§ Task requirements
Please reproduce the entries below exactly, leaving the pictures out.

§ Extracted records
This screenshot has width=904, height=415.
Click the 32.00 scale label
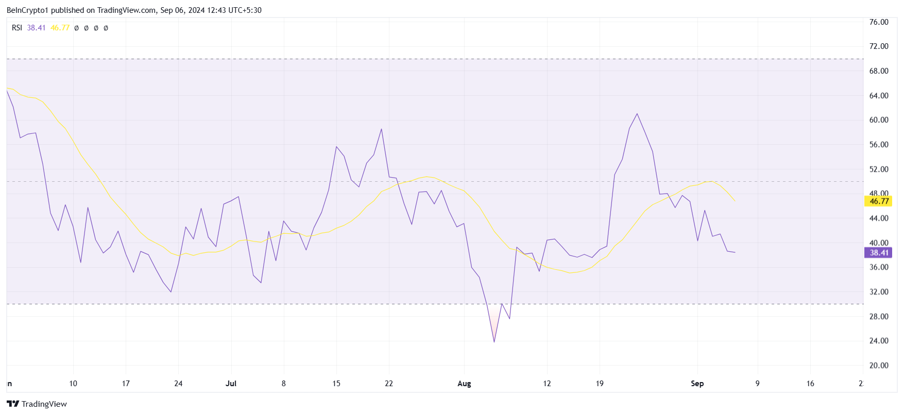tap(879, 291)
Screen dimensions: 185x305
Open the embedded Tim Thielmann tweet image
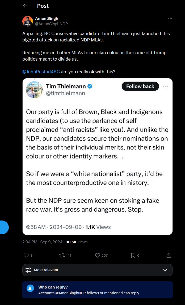click(98, 156)
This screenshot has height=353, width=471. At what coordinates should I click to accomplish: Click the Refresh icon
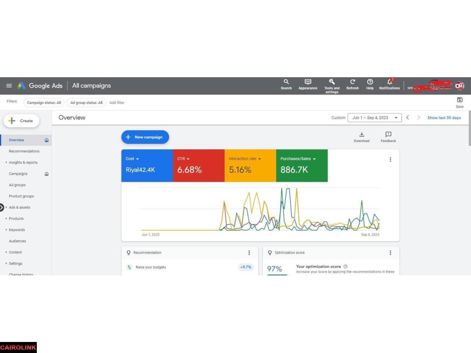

§ Task response
This screenshot has width=904, height=415.
Click the 32.00 scale label
tap(879, 291)
Screen dimensions: 185x305
Open the embedded Tim Thielmann tweet image
click(98, 156)
This screenshot has height=353, width=471. At what coordinates should I click to accomplish: Click the Refresh icon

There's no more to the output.